» **Data provided**

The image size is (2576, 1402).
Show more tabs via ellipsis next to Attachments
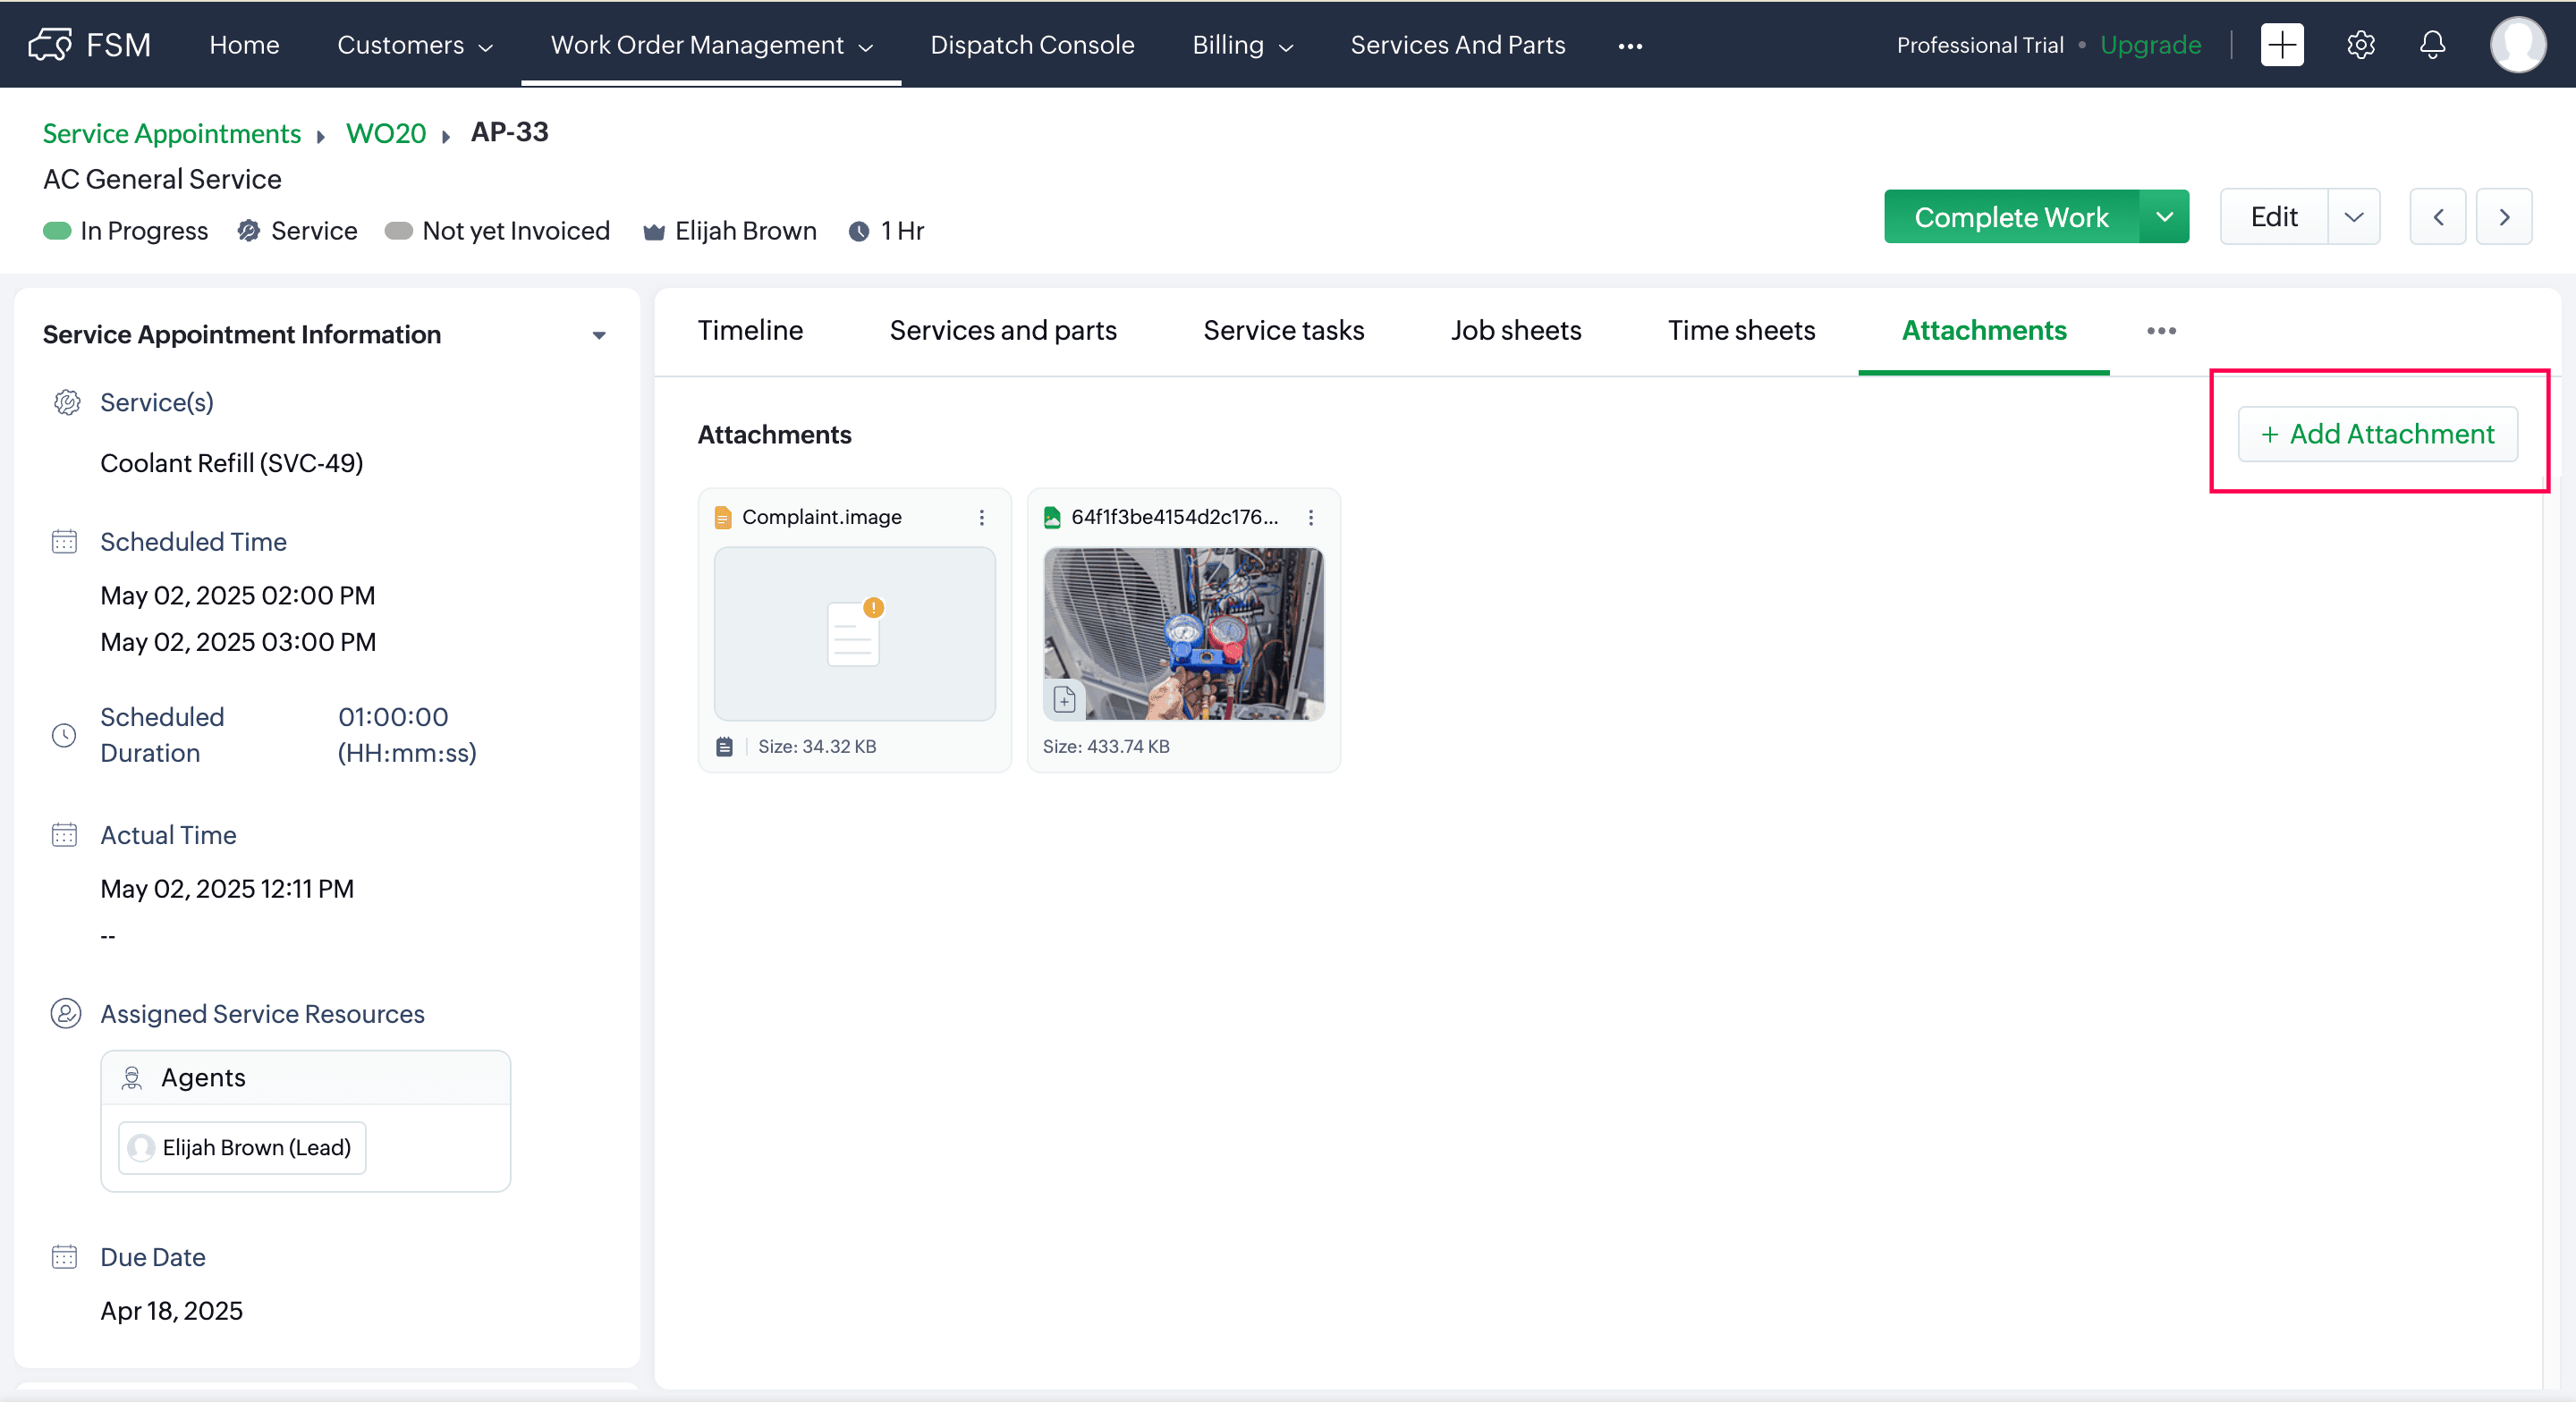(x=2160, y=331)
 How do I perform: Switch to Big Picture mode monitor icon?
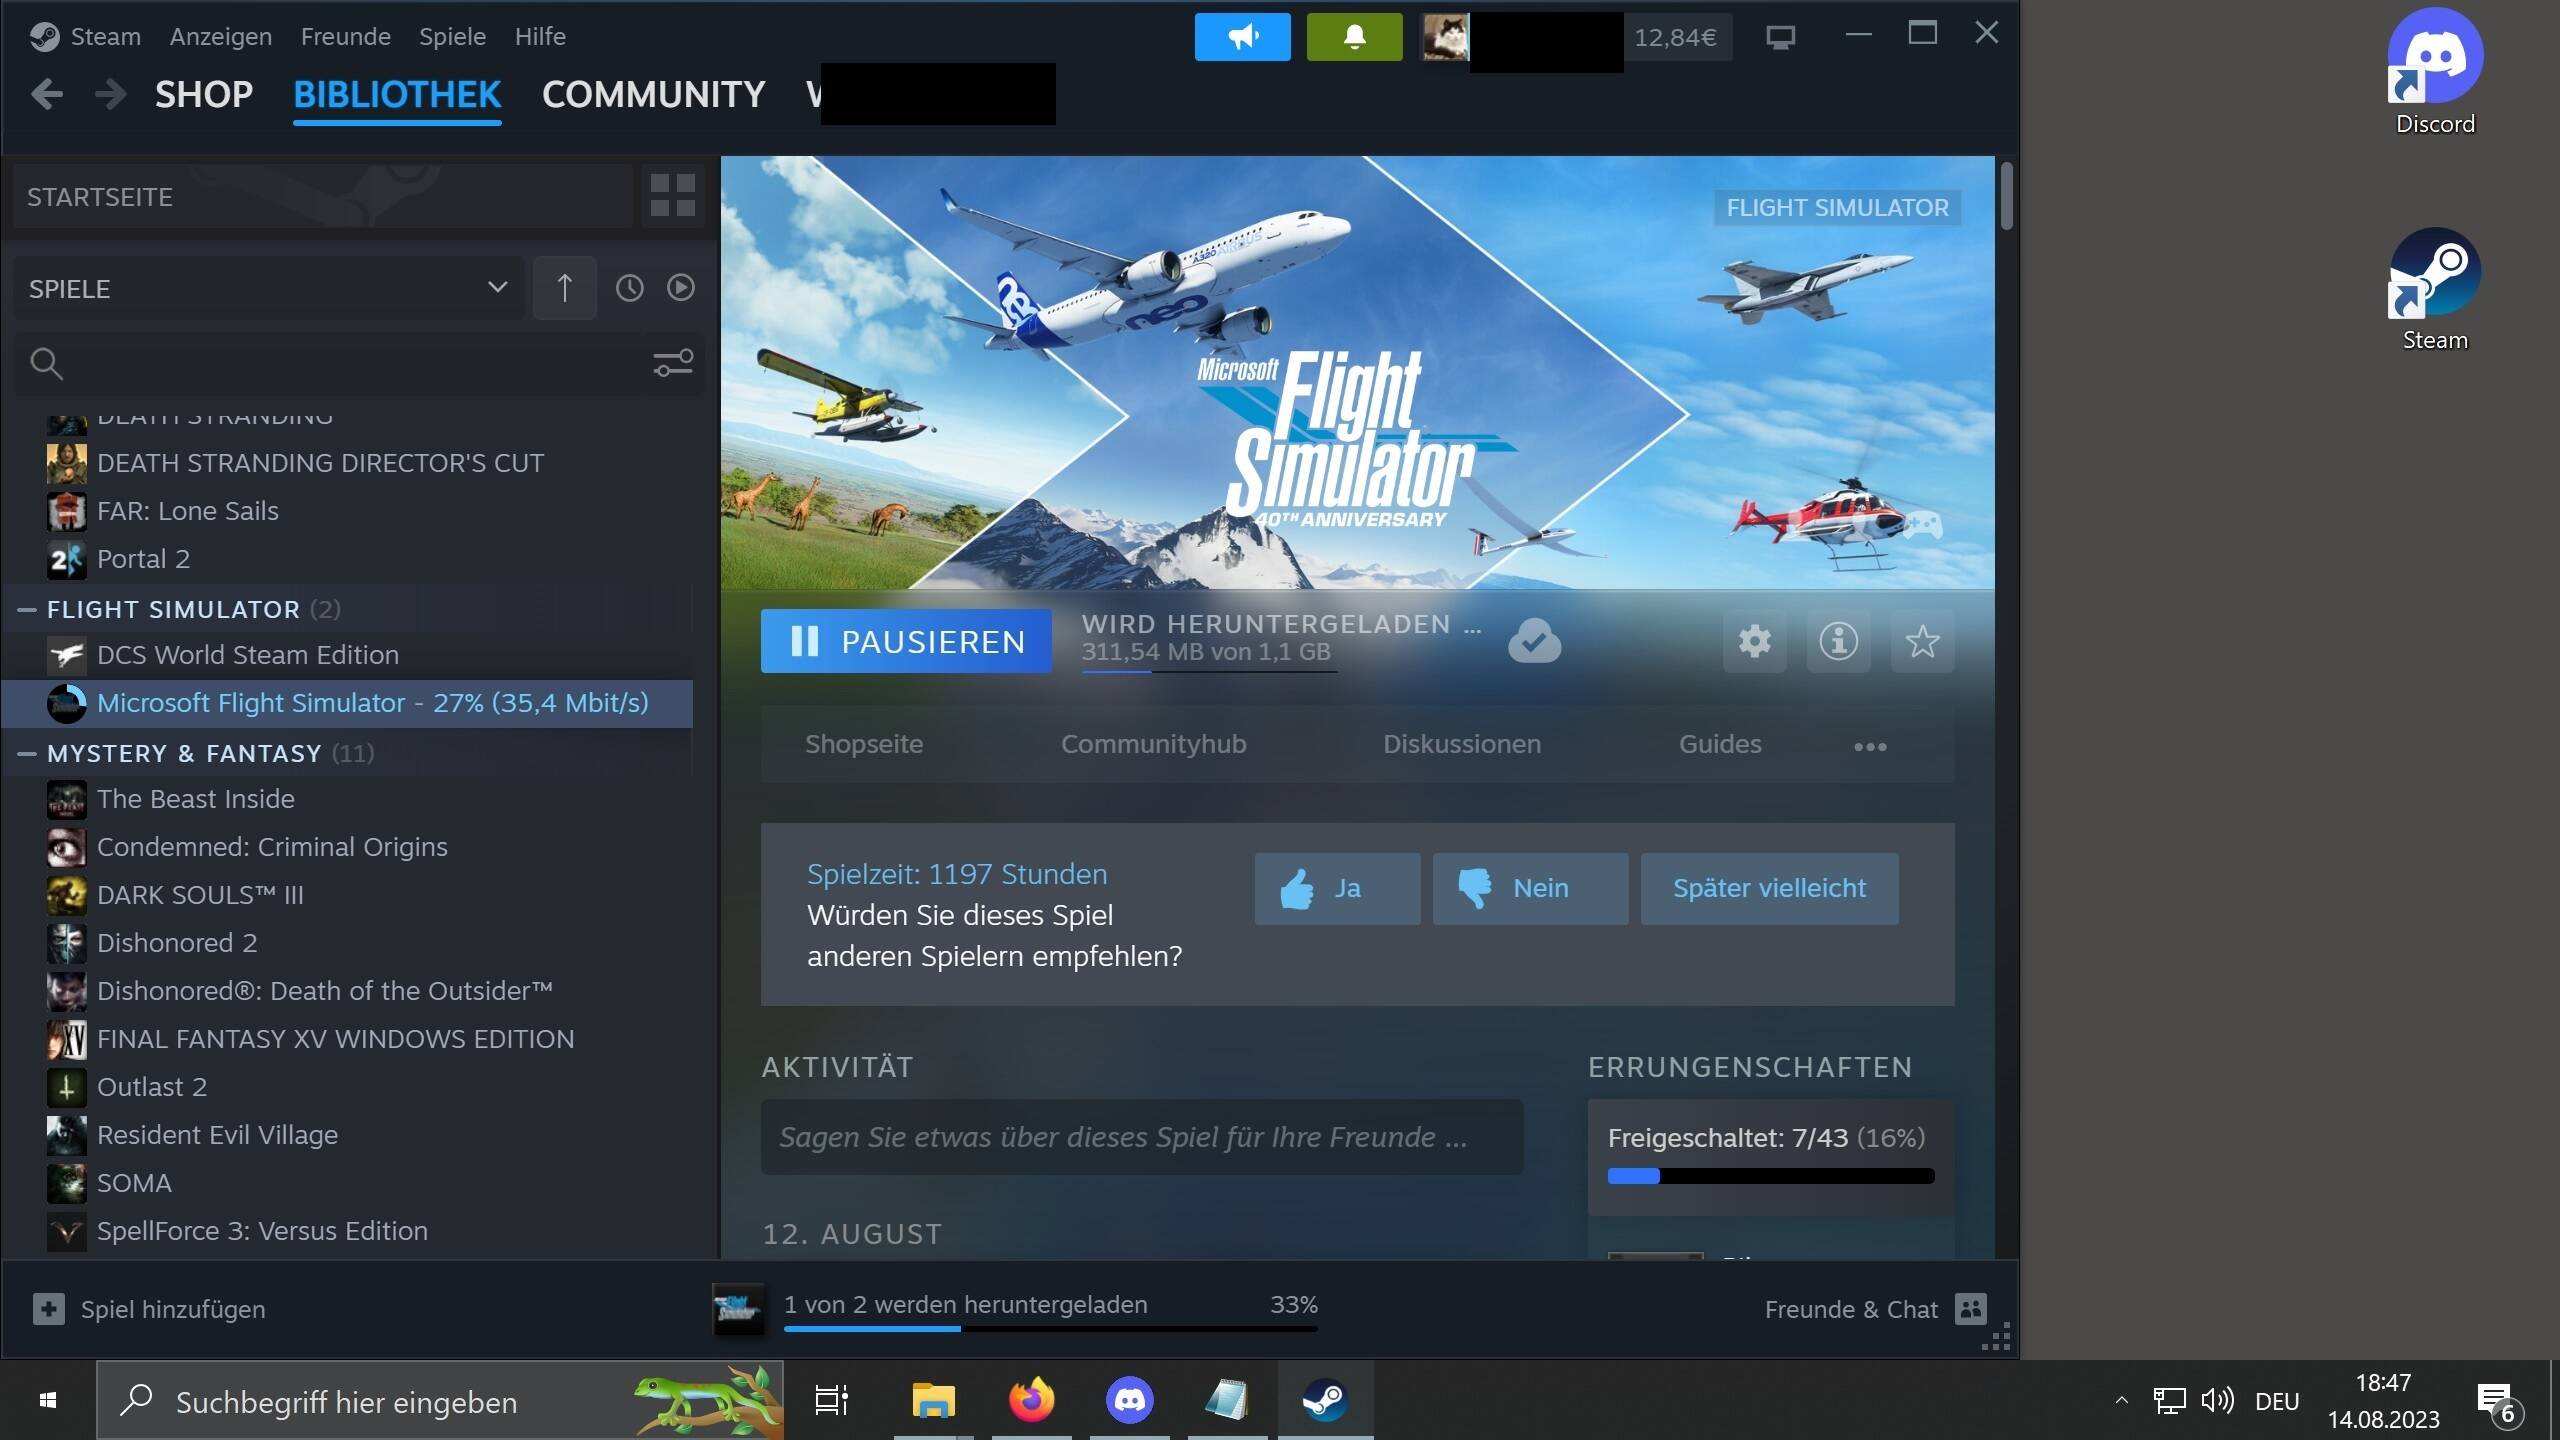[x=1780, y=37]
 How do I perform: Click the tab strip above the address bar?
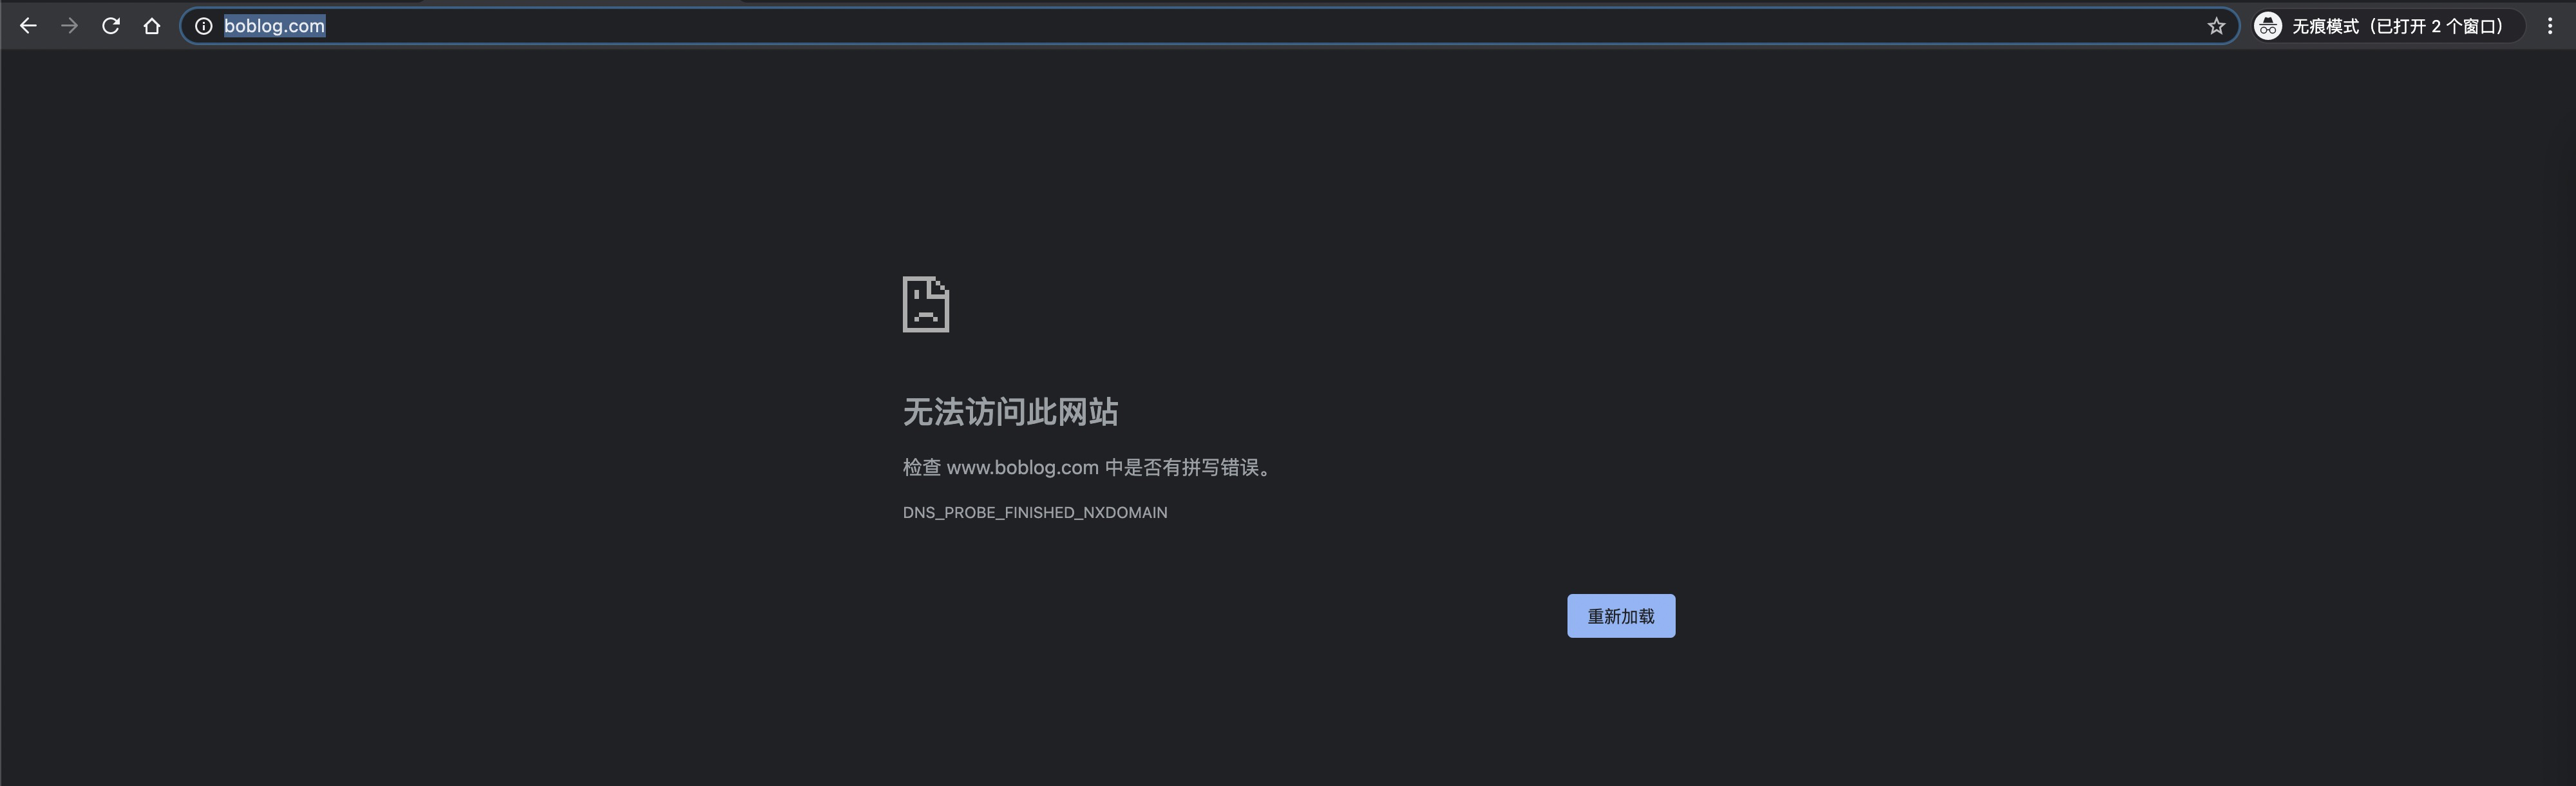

» **What the task requires**
Copy out the lines above unchanged. Skip the images.

» **Reply to the task**
The image size is (2576, 1402).
Show more tabs via ellipsis next to Attachments
(x=2160, y=331)
 How do I perform: Switch to Big Picture mode monitor icon?
[x=1780, y=37]
 How do I perform: Click the tab strip above the address bar?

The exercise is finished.